On Thu, Feb 21, 2019 at 7:30 AM Vasily Averin <v...@virtuozzo.com> wrote:
>
> There was few incidents when XFS over network block device generates
> IO requests with slab-based metadata. If these requests are processed
> via sendpage path tcp_sendpage() calls skb_can_coalesce() and merges
> neighbour slab objects into one skb fragment.
>
> If receiving side is located on the same host tcp_recvmsg() can trigger
> following BUG_ON
> usercopy: kernel memory exposure attempt detected
> from XXXXXX (kmalloc-512) (1024 bytes)
>
> This patch helps to detect the reason of similar incidents on sending side.
>
> Signed-off-by: Vasily Averin <v...@virtuozzo.com>
> ---
> net/ipv4/tcp.c | 1 +
> 1 file changed, 1 insertion(+)
>
> diff --git a/net/ipv4/tcp.c b/net/ipv4/tcp.c
> index 2079145a3b7c..cf9572f4fc0f 100644
> --- a/net/ipv4/tcp.c
> +++ b/net/ipv4/tcp.c
> @@ -996,6 +996,7 @@ ssize_t do_tcp_sendpages(struct sock *sk, struct page
> *page, int offset,
> goto wait_for_memory;
>
> if (can_coalesce) {
> + WARN_ON_ONCE(PageSlab(page));
Please use VM_WARN_ON_ONCE() to make this a nop for CONFIG_VM_DEBUG=n
Also the whole tcp_sendpage() should be protected, not only the coalescing part.

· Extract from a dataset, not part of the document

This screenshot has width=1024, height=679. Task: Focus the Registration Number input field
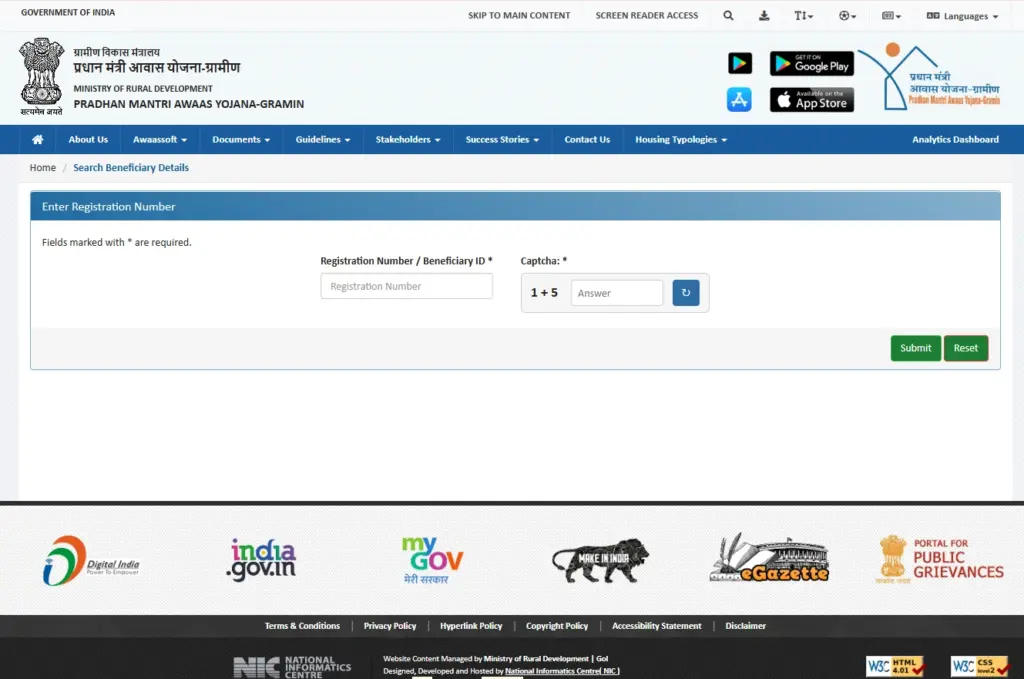pyautogui.click(x=406, y=286)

(The get_page() done few lines later should not be attempted either)
> skb_frag_size_add(&skb_shinfo(skb)->frags[i - 1],
> copy);
> } else {
> get_page(page);
> --
> 2.17.1
>
It seems the bug has nothing to do with TCP, and belongs to the caller.
Otherwise you need to add the check to all existing .sendpage() /
.sendpage_locked() handler out there.